🤖 AI Summary
To address training instability and significant accuracy degradation in federated learning under highly heterogeneous data (e.g., label skew α = 0.1), this paper proposes HeteRo-Select—a client selection framework that jointly optimizes utility, fairness, update velocity, and data diversity. It integrates high-loss-priority sampling with diversity-enhancement strategies to mitigate bias and improve generalization. Under strong regularization assumptions, we establish theoretical convergence guarantees. Experiments on CIFAR-10 demonstrate that HeteRo-Select achieves a peak accuracy of 74.75% and a final accuracy of 72.76%, with only a 1.99% drop in stability—substantially outperforming baselines such as Oort. Moreover, the framework maintains high communication efficiency while ensuring robust long-term performance across heterogeneous settings.
📝 Abstract
Federated Learning (FL) is a machine learning technique that often suffers from training instability due to the diverse nature of client data.

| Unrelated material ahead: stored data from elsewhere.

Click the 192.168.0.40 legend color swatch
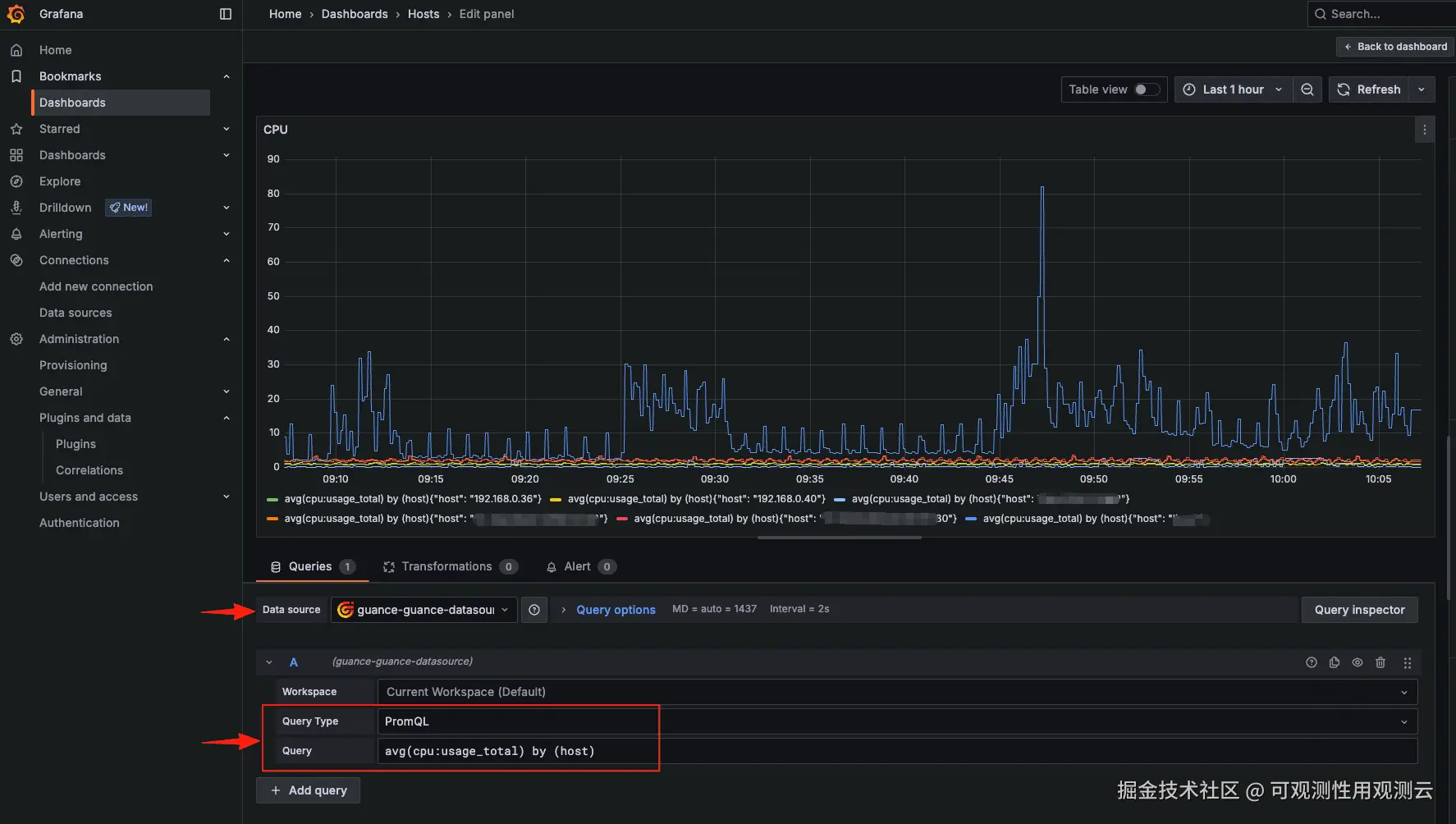The width and height of the screenshot is (1456, 824). click(556, 499)
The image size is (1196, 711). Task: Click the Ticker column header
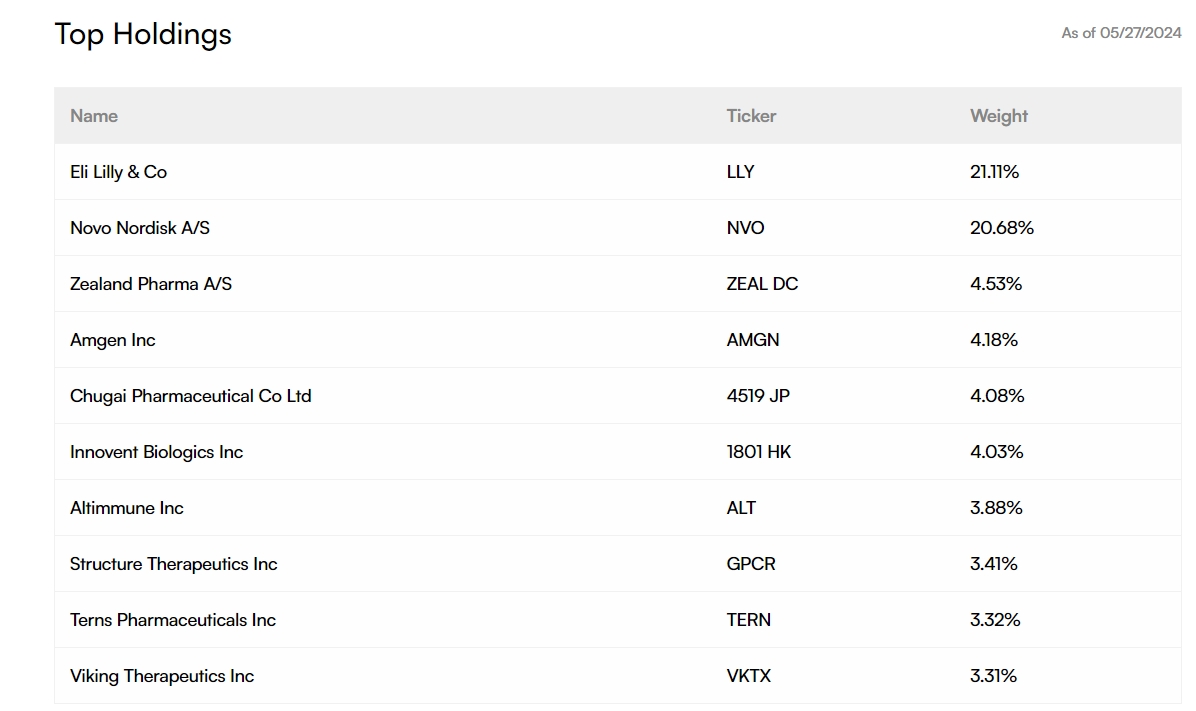(751, 116)
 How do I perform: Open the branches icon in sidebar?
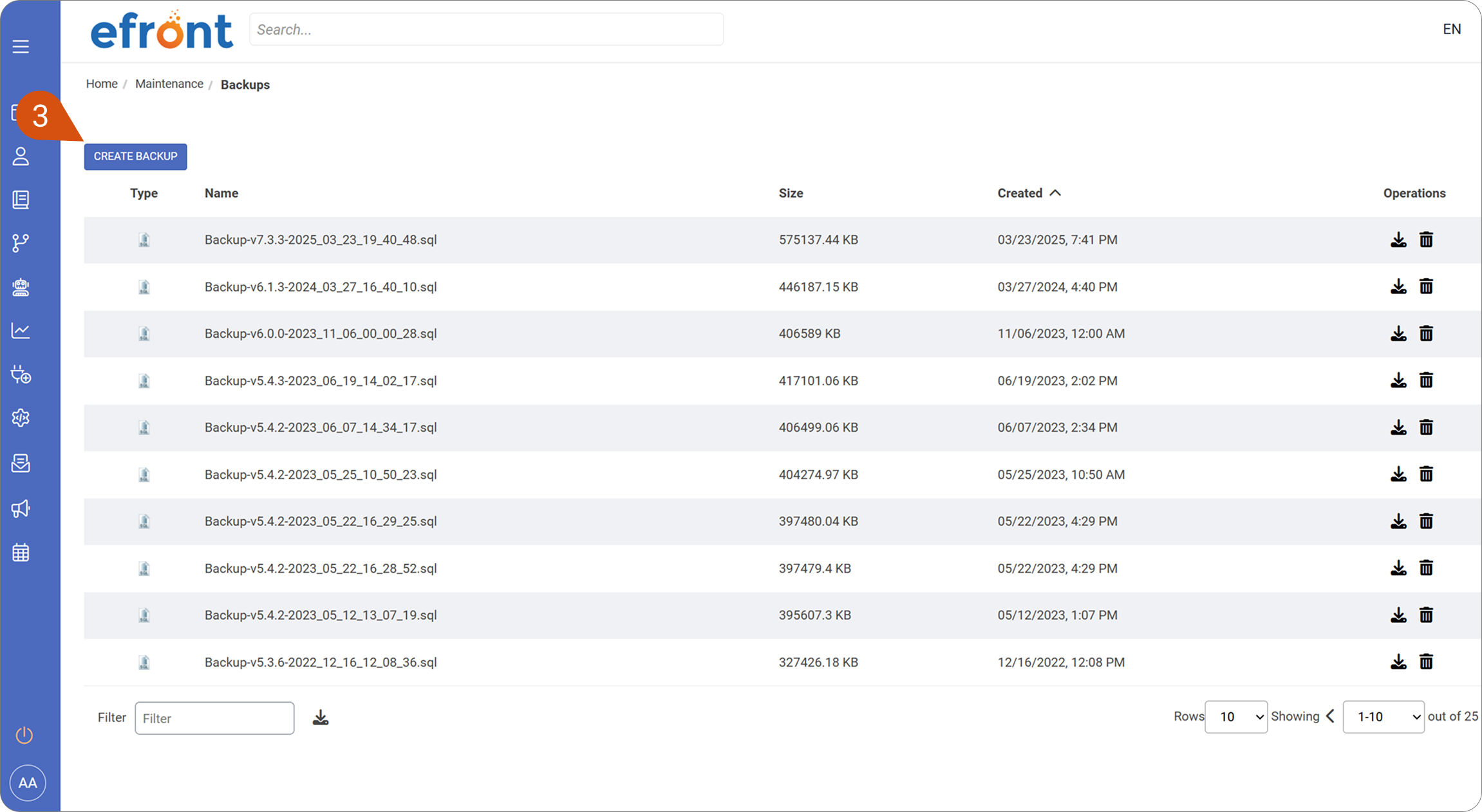(x=21, y=243)
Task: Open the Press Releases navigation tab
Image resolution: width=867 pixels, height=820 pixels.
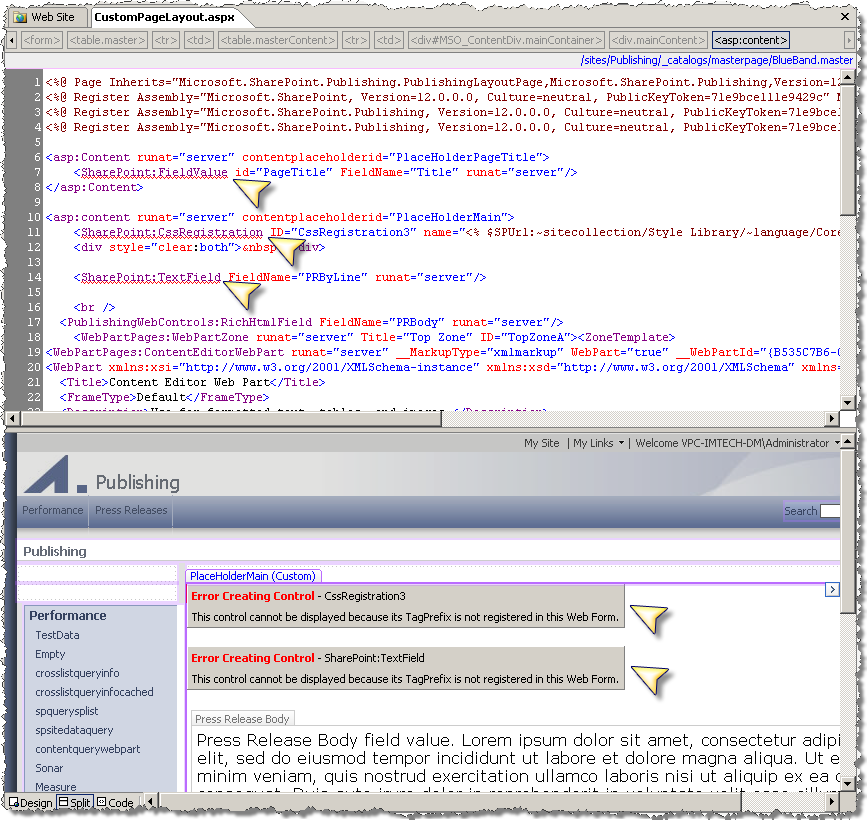Action: [x=131, y=510]
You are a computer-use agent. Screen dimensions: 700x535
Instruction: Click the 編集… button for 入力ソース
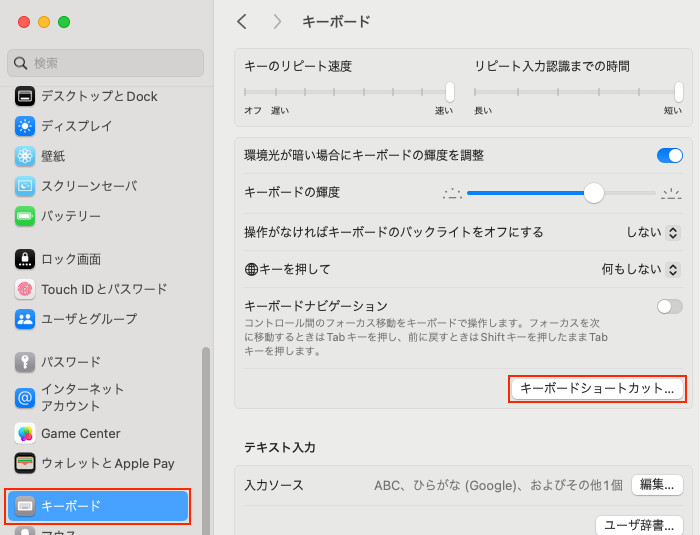(657, 484)
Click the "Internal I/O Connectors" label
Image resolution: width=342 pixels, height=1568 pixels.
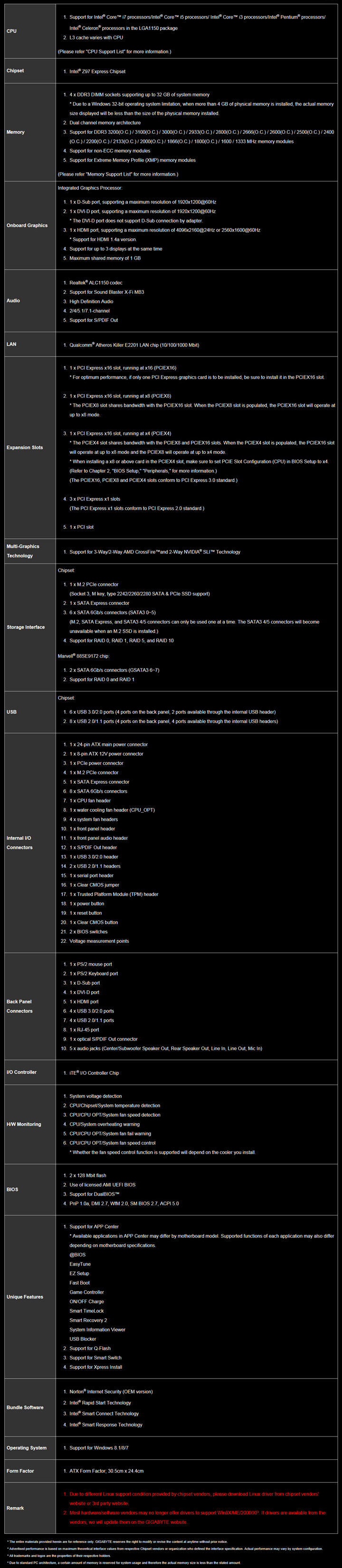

Although utility-based client selection methods like Oort are used to converge by prioritizing high-loss clients, they frequently experience significant drops in accuracy during later stages of training. We propose a theoretical HeteRo-Select framework designed to maintain high performance and ensure long-term training stability. We provide a theoretical analysis showing that when client data is very different (high heterogeneity), choosing a smart subset of client participation can reduce communication more effectively compared to full participation. Our HeteRo-Select method uses a clear, step-by-step scoring system that considers client usefulness, fairness, update speed, and data variety. It also shows convergence guarantees under strong regularization. Our experimental results on the CIFAR-10 dataset under significant label skew ($α=0.1$) support the theoretical findings. The HeteRo-Select method performs better than existing approaches in terms of peak accuracy, final accuracy, and training stability. Specifically, HeteRo-Select achieves a peak accuracy of $74.75%$, a final accuracy of $72.76%$, and a minimal stability drop of $1.99%$. In contrast, Oort records a lower peak accuracy of $73.98%$, a final accuracy of $71.25%$, and a larger stability drop of $2.73%$. The theoretical foundations and empirical performance in our study make HeteRo-Select a reliable solution for real-world heterogeneous FL problems.